I share this concern. However, we are seeing these historical revisionists being busted. So long as they do not control all the places where the information is stored, it is possible to find the earlier, differing statements. Important statements by influential people presumably will be stored in numerous locations and not hard to find. Also, rewriting the past predates the internet. Orwell’s fictional Oceana/Eurasia mirrors the actual practice of totalitarian regimes such as the former Soviet Union. It may be harder, not easier, to stop people getting away with revising the past since far more people have access to the information and can archive it.

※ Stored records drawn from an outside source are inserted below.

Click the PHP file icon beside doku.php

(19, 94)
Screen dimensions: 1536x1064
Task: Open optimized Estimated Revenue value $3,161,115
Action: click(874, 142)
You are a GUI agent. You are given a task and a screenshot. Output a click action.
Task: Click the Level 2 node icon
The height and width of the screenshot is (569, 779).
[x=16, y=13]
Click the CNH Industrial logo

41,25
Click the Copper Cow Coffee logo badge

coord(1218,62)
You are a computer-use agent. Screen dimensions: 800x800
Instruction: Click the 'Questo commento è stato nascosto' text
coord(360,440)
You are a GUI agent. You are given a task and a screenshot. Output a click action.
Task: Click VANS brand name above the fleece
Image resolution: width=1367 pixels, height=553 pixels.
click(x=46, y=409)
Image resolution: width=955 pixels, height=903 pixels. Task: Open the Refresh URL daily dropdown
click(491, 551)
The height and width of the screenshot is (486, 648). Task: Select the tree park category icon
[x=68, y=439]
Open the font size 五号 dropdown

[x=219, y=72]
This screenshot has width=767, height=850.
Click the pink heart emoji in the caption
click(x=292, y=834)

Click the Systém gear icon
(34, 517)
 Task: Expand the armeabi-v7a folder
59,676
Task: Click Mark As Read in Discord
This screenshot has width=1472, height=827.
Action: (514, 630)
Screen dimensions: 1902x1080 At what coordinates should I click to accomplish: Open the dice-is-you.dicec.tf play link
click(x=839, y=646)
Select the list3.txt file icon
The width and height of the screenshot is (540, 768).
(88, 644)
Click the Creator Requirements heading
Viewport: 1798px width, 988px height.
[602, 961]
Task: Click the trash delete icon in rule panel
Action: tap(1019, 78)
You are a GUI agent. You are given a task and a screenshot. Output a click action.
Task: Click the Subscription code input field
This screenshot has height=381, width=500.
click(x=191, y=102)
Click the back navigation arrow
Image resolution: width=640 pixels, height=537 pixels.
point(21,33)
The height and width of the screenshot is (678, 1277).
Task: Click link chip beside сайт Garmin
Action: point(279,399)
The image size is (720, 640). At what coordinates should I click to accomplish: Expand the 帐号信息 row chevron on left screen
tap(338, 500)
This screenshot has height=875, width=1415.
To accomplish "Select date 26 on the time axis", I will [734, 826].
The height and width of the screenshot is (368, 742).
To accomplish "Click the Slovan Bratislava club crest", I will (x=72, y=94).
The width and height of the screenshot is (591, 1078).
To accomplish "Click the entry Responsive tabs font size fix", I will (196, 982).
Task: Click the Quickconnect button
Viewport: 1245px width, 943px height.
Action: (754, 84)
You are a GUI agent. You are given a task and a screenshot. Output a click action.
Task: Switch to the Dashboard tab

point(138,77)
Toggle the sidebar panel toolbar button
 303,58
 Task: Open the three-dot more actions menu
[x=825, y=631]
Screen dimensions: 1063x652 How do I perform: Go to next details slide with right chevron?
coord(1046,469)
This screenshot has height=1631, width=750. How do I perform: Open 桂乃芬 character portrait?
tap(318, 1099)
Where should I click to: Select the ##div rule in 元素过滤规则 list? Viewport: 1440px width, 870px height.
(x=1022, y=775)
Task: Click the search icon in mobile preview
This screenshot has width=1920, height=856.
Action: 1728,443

In the end, I’m much less worried than Mike seems to be about losing online content. To the extent that we worry about the loss of personal content, a bit of effort invested will yield results in terms of redundant backups. We might also protect and support efforts to retain documentation at least of important events. However, as I’ve said, it seems hard to get away with destroying or universally altering historical information.
P.S.
For a fascinating piece on the nature of books and how e-books differ and may further evolve, I recommend Matthew Guay’s “In Pursuit of a Better Book.”